Recently, the boy made a sign for the door of his bedroom that reads “Keep Out. Not for baby’s.” His spelling is largely self-taught, as he is not yet in kindergarten and I am a somewhat lazy parent-educator. This made me have a Noam Chomsky-ish melt-down about the concept of generative punctuation. Lord, is the grocer’s comma innate? Is it mapped on our brains like the double negative? Am I really his mother?

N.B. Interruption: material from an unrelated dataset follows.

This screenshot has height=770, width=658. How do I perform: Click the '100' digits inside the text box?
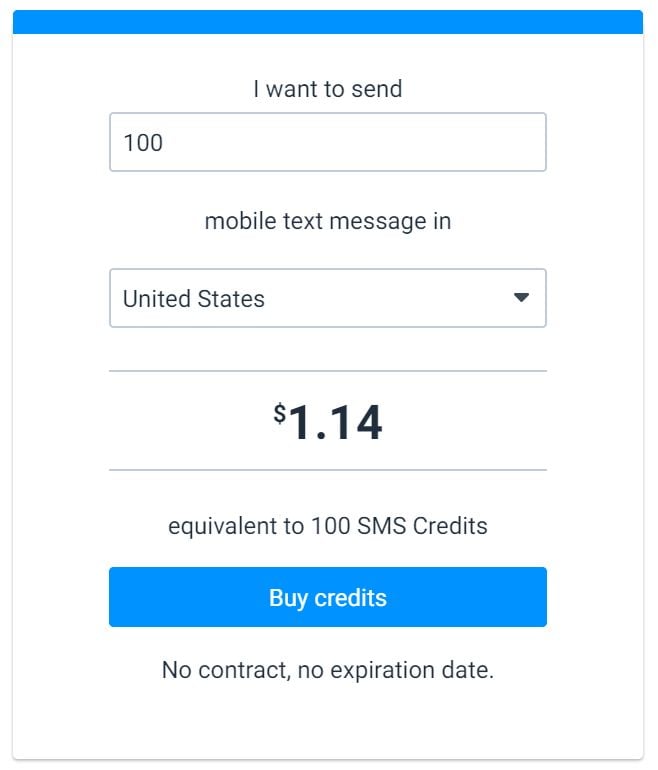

This book has been sitting on my bedside table for no less than two years. I read it only when I can’t be bothered to go in search of my real book or the book with which I’m cheating on my real book. For some reason, I don’t think of this book that fondly when I’m not reading it, and then I’m pleasantly surprised whenever I pick it up again. But I have this jarring sensation when I read it, akin to the feeling I get when I read articles about neuroscience: holy buckets, I’m using my brain to think about my brain! She’s using punctuation in a book about punctuation. Hey, don’t bogart that.

This book makes me feel weird because I don’t think of myself as a stickler. I am both lazy and exuberant when it comes to punctuation. I have an unfortunate love affair with the semi-colon; it cannot be helped. I also overuse parentheses because I think they are funny. (I tried, and failed, to not type a parenthetical comment here; oh crap, and there’s the semi-colon.) My comma use borders on the Henry Jamesish. Why make simple declarative statements when things can be jammed together into one enormous run-on sentence, comma splices everywhere, and…my word, what has she done with the verb? This is the kind of writing this book provokes from me, and I’m not sure that’s a good thing.

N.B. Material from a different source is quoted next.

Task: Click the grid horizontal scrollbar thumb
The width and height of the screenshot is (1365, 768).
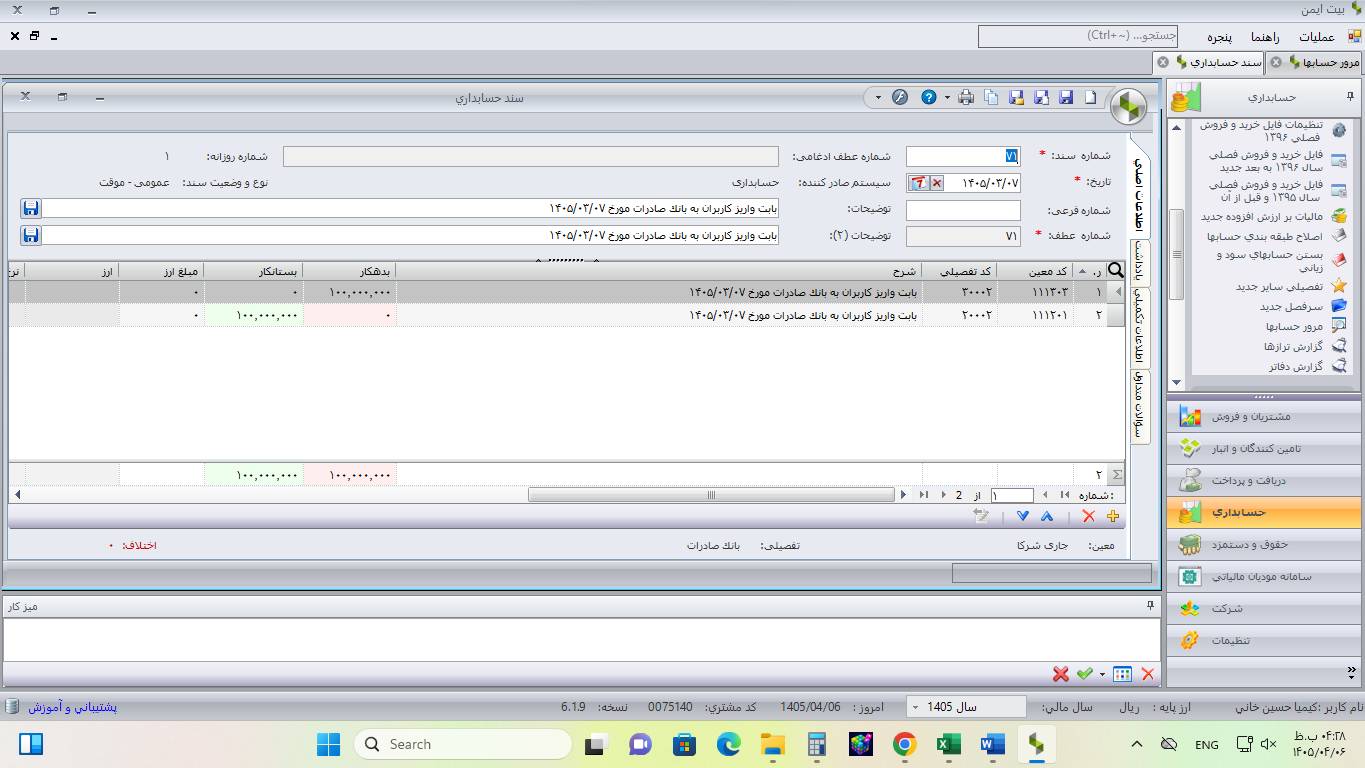Action: (x=711, y=494)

When I was living in a dorm my first year of school, the housekeeper would put up missives with the most tortured punctuation all over the building. She was a kindly women, older, and cleaned up our crap for probably not much more year than was required for tuition. (Unsurprisingly, I only spent a year at this institution.) Regularly, jerk students would correct her signs and laugh about how bad the punctuation was – and it truly was bad. This has always bothered me. Of course good punctuation provides a clarity of expression when attempting to convey a clarity of ideas. Of course. But sometimes you should just pick up your fucking towel’s, jackholes, regardless of whether they possess anything.

It was a relatively painless way to brush up on the punctuation rules I’ve now largely forgotten, and will no doubt forget again in roughly fifteen seconds. I usually have the attention span of a very distracted raccoon when it comes to non-fiction, so it is saying something that I finished this book at all, even if it took two years. Oh, look! something shiny! And that does it for my three exclamation points for the year, alas.